I have run benchmarks on the following hardware:
- Xeon 3600, 1024k Cache, no SEP, no model #
- Xeon 2800, 512k Cache, no SEP, no model #
- Xeon 2333, 4095k Cache, no SEP, E5E45
- Opteron 1000, 1024k Cache, no SEP, 270
- Opteron 2000, 1024k Cache, SEP, 270
- Opteron 2600, 1024k Cache, no SEP, 285
- Opteron 2600, 1024k Cache, SEP, 285
These systems were under various amounts of load, so averages were taken, and they cannot be deemed 100% reliable. The benchmarks used a gettimeofday() call which looped for at least 3 seconds. The attached PDFs shows the results in terms of "Tics per SemOp". and "SemOps per Second".
Observations:
The Opteron 270 running at 1GHz and using int 80 for system calls
was the fastest per clock tic. The fastest processors (the Xeons) were the slowest. This suggests the problem is the memory access.
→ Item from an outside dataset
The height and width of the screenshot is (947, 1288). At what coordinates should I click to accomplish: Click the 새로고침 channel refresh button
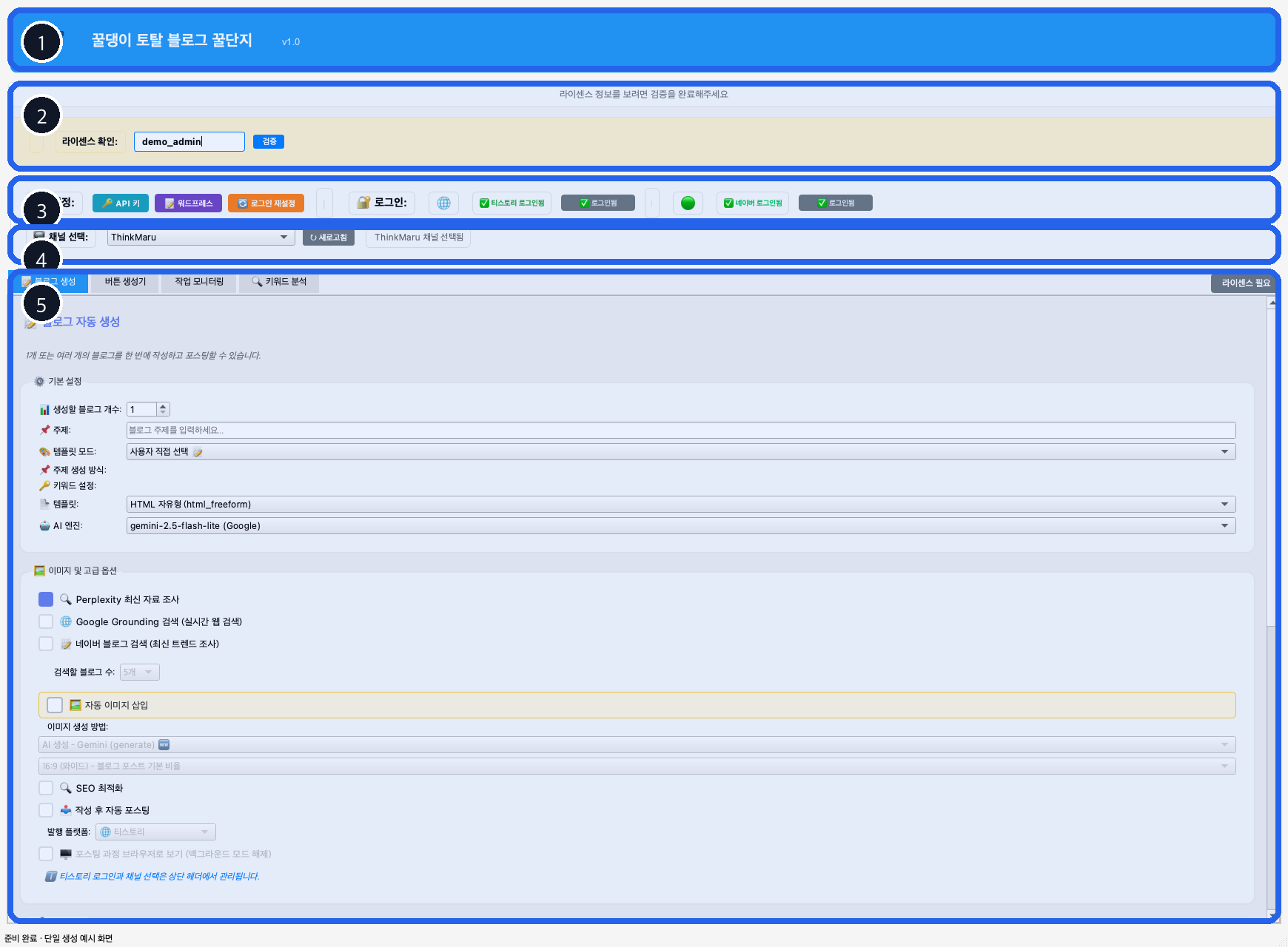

The raw numbers show that the sysent call on the Opteron makes the semop about 14% faster. Static compilation generally improved speeds, though because of system load, I would not put much significance on these numbers. The only dynamic linking, really, is the library call to invoke a system call.
Analysis:
I'm going to leave it to others to explain this data.